| Textpassage |
Das schwarze Loch füllen
WIR HABEN also zwei Wahlkampagnen in den nächsten drei Monaten – eine in den USA und eine in Israel. Ich weiß nicht, welche von ihnen für unser Leben bedeutender ist.
In vielerlei Hinsicht sind die beiden Wahlen sehr verschieden. Aber andererseits gleichen sie sich plakativ.
Es könnte interessant sein, einige Vergleiche anzustellen.
DIE US-WAHLEN sind bei Weitem korrupter als die unsrigen. Unvermeidlich so.
Seit dem Aufkommen des Fernsehens sind sie enorm kostspielig geworden. TV-Spots kosten eine Menge Geld. Genügend Geld kann nur von Großunternehmen kommen und von Milliardären. Beide Kandidaten sind an Lobbys und Handelsinteressen hoch verpfändet, denen sie von ihrem ersten Tag im Amt an dienen müssen.
Der außerordentliche Druck durch die Pro-Israel-Lobby in den USA rührt daher. Dabei geht es nicht so sehr um jüdische Stimmen. Es geht um jüdisches Geld.
Der einzige Weg, dies zu ändern, ist, beiden Seiten freie TV-Zeiten zu verschaffen und die politische Werbung zu limitieren. Aber das ist höchst unwahrscheinlich, weil die Milliardäre beider Seiten ihren Würgegriff auf das System nicht aufgeben werden. Warum sollten sie?
In Israel erhalten alle Parteien freie TV- und Radiozeiten, entsprechend ihrem Sitz in der letzten Knesset (mit einer garantierten Mindestzeit für Neulinge). Die Kosten werden streng kontrolliert. Das verhindert jedoch nicht die gleiche Korruptionsart. Der selbe Sheldon Adelson finanziert sowohl Mitt Romney, als auch Binyamin Netanyahu. Aber der Betrag des korrupten Geldes, der in Israel aufgebracht und ausgegeben wird, ist viel niedriger.
Andererseits haben wir keine Präsidentschaftsdebatten. Kein israelischer Premierminister wäre so naiv, diesen zuzustimmen. Bei den US-Debatten erwirbt der Herausforderer, wenn er den Amtsinhaber konfrontiert, schon zu Beginn der ersten Debatte einen großen Gewinn. Bis zu diesem Augenblick ist er bloß ein Politiker, weit entfernt vom Weißen Haus. Plötzlich wird er in den Status eines möglichen Präsidenten erhoben, der wie ein Präsident aussieht und auch klingt. Netanyahu würde dem niemals zustimmen.

Gespeicherte Dateneinträge
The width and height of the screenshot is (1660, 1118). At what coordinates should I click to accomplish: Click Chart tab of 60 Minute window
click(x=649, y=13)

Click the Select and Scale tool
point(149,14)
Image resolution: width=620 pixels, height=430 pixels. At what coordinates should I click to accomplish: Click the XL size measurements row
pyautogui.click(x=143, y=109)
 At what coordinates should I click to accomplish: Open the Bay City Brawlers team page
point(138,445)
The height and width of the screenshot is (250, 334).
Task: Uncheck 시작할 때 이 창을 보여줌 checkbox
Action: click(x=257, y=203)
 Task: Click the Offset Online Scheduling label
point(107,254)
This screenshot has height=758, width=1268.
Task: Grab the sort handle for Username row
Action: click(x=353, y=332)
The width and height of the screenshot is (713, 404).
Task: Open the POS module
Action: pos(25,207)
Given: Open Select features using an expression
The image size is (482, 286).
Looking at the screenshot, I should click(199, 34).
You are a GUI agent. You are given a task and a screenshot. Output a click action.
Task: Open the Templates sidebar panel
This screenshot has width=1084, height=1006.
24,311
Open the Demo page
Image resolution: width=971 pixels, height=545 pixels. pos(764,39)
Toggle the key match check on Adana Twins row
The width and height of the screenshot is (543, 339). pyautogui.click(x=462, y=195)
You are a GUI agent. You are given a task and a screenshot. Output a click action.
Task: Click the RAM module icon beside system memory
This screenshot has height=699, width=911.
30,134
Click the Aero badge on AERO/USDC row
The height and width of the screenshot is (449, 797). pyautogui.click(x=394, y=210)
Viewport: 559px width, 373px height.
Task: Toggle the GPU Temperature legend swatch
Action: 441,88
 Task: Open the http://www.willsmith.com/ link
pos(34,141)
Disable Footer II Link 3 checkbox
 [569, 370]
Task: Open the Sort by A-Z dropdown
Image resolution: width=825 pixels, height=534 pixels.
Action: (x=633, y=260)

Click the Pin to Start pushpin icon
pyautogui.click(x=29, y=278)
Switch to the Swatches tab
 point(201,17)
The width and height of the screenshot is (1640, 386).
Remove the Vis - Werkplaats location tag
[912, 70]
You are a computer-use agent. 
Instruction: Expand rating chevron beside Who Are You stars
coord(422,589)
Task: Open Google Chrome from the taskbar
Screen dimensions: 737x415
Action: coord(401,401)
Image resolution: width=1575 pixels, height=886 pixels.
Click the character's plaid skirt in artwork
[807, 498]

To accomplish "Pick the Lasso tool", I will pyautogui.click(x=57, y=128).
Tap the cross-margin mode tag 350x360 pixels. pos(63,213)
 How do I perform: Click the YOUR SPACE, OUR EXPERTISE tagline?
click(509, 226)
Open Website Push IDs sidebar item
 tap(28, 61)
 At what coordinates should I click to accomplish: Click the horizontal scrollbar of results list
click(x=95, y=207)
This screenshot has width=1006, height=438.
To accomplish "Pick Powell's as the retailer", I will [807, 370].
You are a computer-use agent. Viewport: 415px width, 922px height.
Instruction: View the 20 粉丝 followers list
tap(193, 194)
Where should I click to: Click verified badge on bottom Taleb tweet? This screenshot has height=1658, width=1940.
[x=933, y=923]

| Aufgabenstellung A |
Geben Sie den Text über die Wahlen in den USA und Israel von „DIE US-WAHLEN sind“ bis „um jüdisches Geld.“ erneut wieder und ersetzen Sie dabei „Großunternehmen“ durch „Konzernen“.
| Aufgabenstellung B |
Nennen Sie alle Personen, die im Text über die Wahlen in den USA und Israel namentlich erwähnt werden.
| Aufgabenstellung C |
Wonach richten sich laut dem Text über die Wahlen in den USA und Israel die freien TV- und Radiozeiten der israelischen Parteien?

| Korrekte Ausgabe A |
DIE US-WAHLEN sind bei Weitem korrupter als die unsrigen. Unvermeidlich so.
Seit dem Aufkommen des Fernsehens sind sie enorm kostspielig geworden. TV-Spots kosten eine Menge Geld. Genügend Geld kann nur von Konzernen kommen und von Milliardären. Beide Kandidaten sind an Lobbys und Handelsinteressen hoch verpfändet, denen sie von ihrem ersten Tag im Amt an dienen müssen.
Der außerordentliche Druck durch die Pro-Israel-Lobby in den USA rührt daher. Dabei geht es nicht so sehr um jüdische Stimmen. Es geht um jüdisches Geld.

| Korrekte Ausgabe B |
Sheldon Adelson, Mitt Romney, Binyamin Netanyahu

| Korrekte Ausgabe C |
Nach ihrem Sitz in der letzten Knesset, mit einer garantierten Mindestzeit für Neulinge.